Digest:       A judge may serve as the “on-call” judge for a general election when the judge’s law clerk is on the ballot, but the law clerk may not assist the judge with any election-related matters.

 

Rules:        Judiciary Law § 14; 22 NYCRR 100.2; 100.2(A); 100.3(E)(1); 100.3(E)(1)(a)-(f); Opinion 16-133; People v Moreno, 70 NY2d 403 (1987).

 

Opinion:

 

         The inquiring judge’s law clerk is seeking elective public office and will be on the ballot for the general election. The judge asks if they may serve as the “on-call judge” for the same general election “to consider allowing later registration of prospective voters” and, if so, whether they may permit the law clerk to assist with these election-related matters.
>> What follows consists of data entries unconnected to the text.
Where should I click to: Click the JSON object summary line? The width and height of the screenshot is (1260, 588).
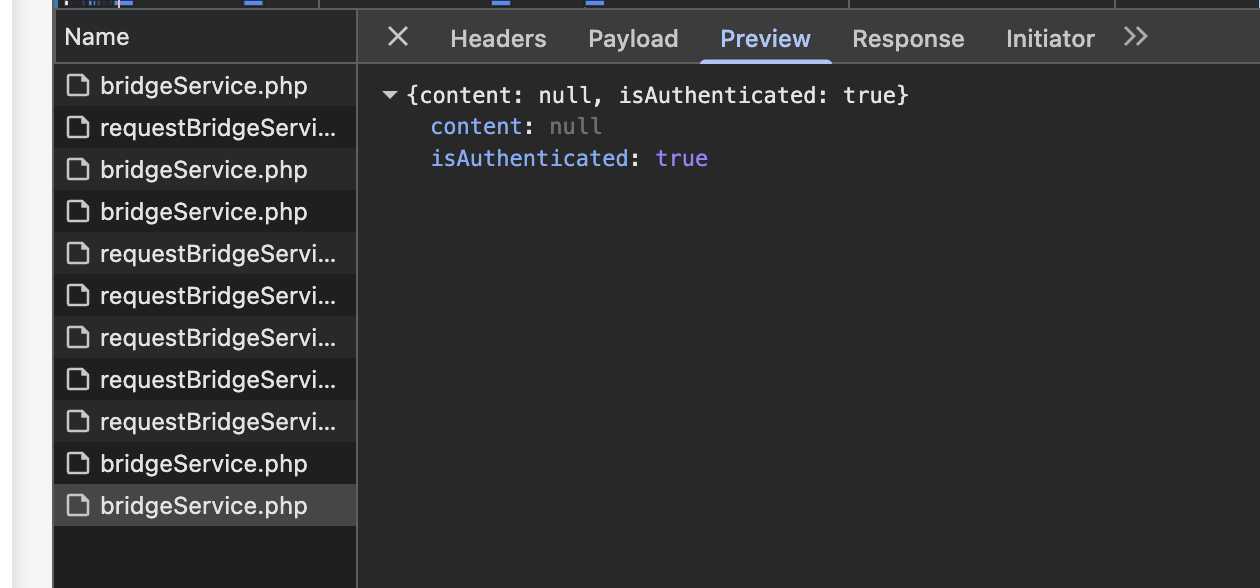tap(658, 95)
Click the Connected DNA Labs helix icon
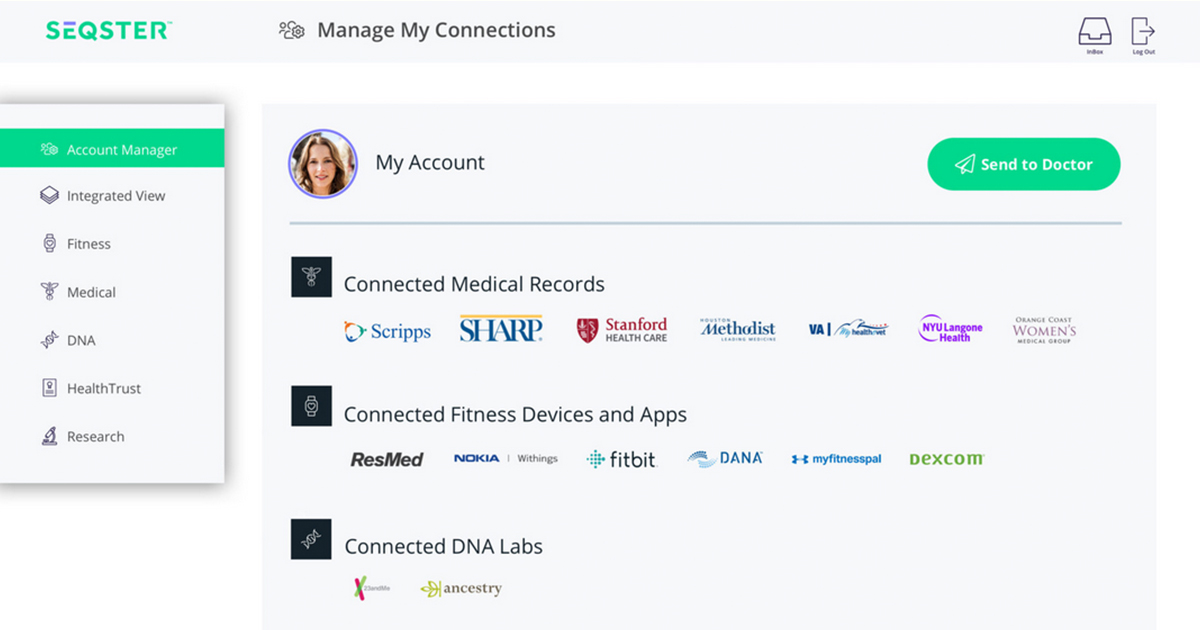1200x630 pixels. pos(311,538)
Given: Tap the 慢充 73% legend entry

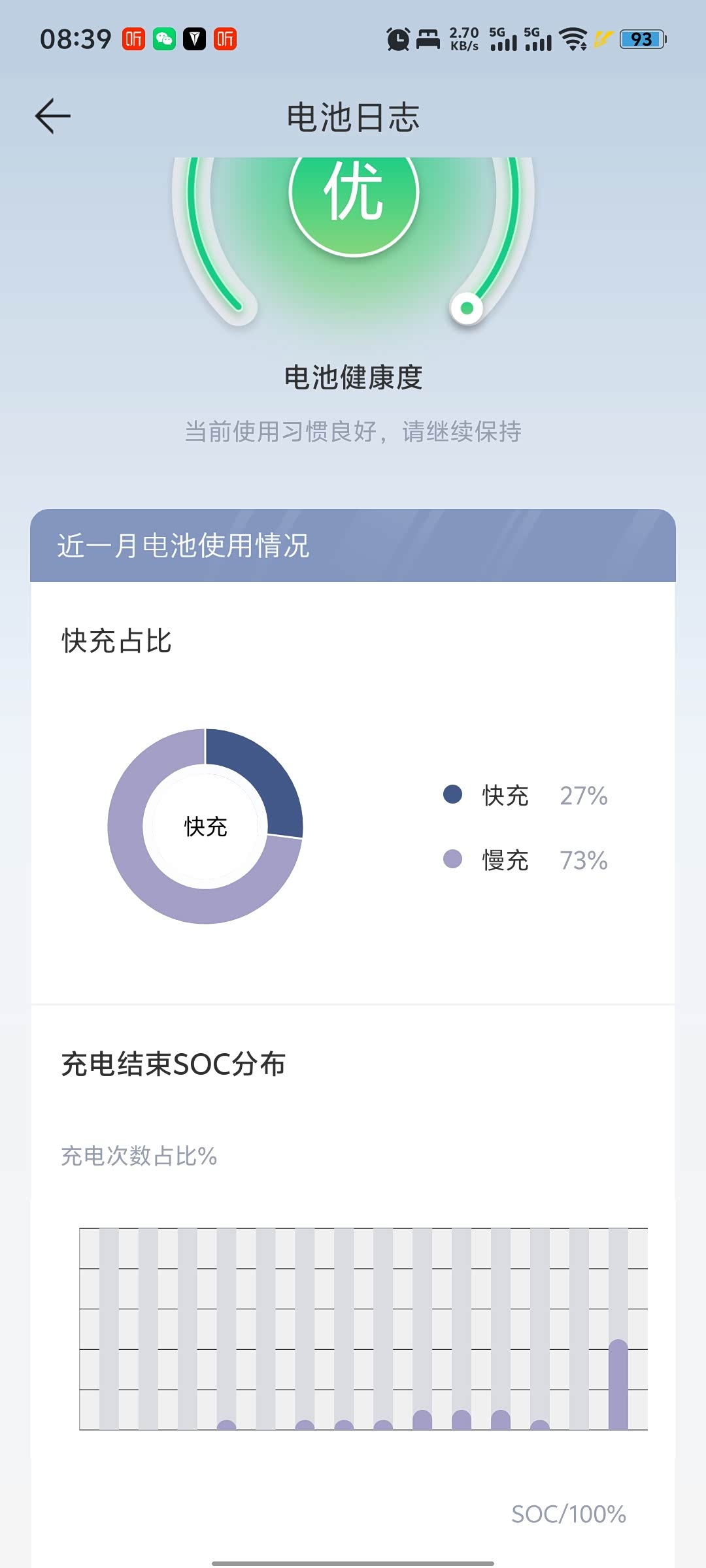Looking at the screenshot, I should click(544, 860).
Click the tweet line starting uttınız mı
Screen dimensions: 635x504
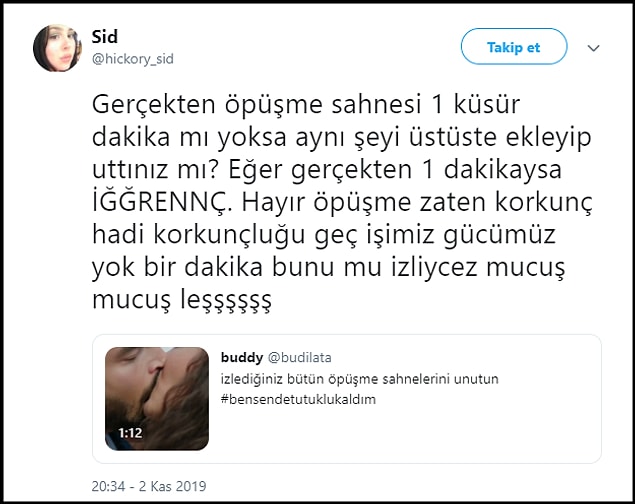click(x=326, y=169)
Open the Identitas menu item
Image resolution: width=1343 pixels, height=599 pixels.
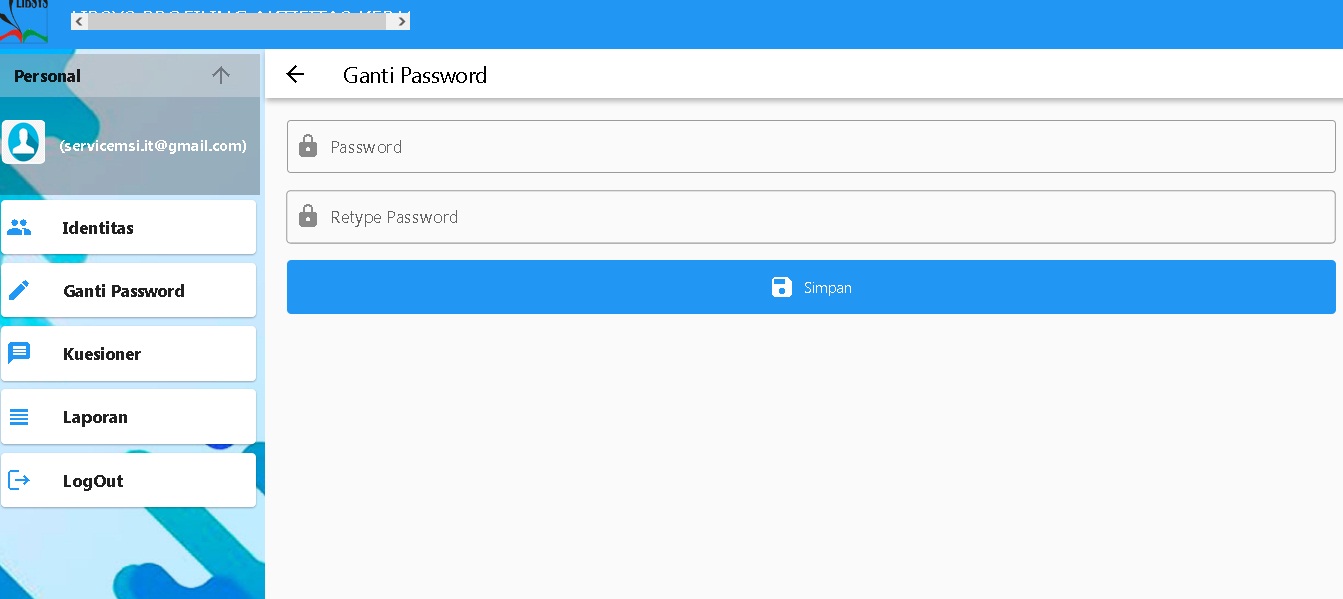[x=128, y=227]
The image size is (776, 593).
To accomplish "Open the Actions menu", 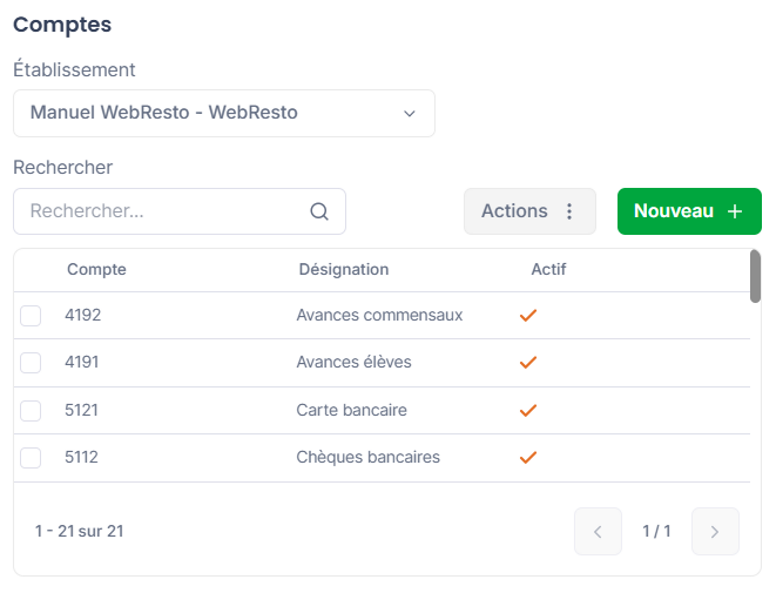I will (530, 211).
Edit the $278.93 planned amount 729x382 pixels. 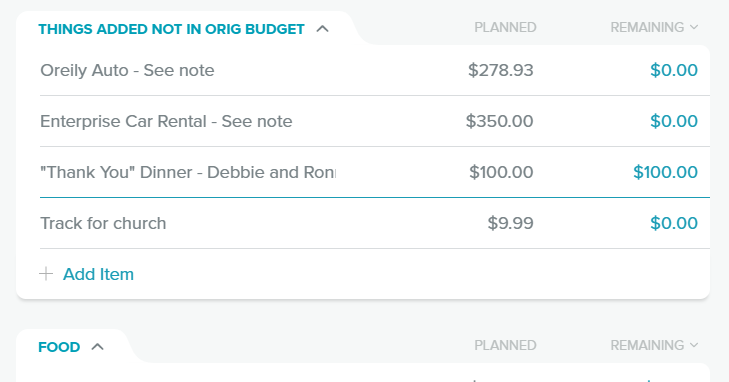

The judge has clarified that these matters will not relate to individual races or candidates, but instead will relate to a voter’s overall registration/eligibility (e.g. whether the voter should be provided with a provisional ballot).

 

         A judge must avoid even the appearance of impropriety (see 22 NYCRR 100.2) and always act to promote public confidence in the judiciary’s integrity and impartiality (see 22 NYCRR 100.2[A]). A judge must disqualify where specifically mandated (see 22 NYCRR 100.3[E][1][a]-[f]; Judiciary Law § 14) and in other proceedings where the judge’s impartiality “might reasonably be questioned” (22 NYCRR 100.3[E][1]). Where objective standards do not mandate disqualification, however, a trial judge is the sole arbiter of recusal (see People v Moreno, 70 NY2d 403, 405 [1987]).

 

         Here, the judge would not be presiding in matters relating to individual races or candidates, such as petition challenges, demands for a recount of election ballots, or other matters directly affecting the candidacy of the judge’s law clerk or the law clerk’s election opponent(s). Rather, the judge would be called upon to assess only voter eligibility and registration status to determine whether provisional ballots may be issued. In our view, the judge’s impartiality cannot “reasonably be questioned” in such matters (22 NYCRR 100.3[E][1] [emphasis added]), merely because the judge’s law clerk is on the ballot. Accordingly, the judge may preside if they can be fair and impartial, a matter which rests completely within the judge’s discretion and personal conscience.

 

         However, we believe the judge must insulate the law clerk from these election matters to avoid any possible appearance of impropriety (cf. Opinion 16-133 [judge may preside in matters involving an attorney who hosted a campaign fund-raiser for the judge’s law clerk, but must insulate the law clerk]).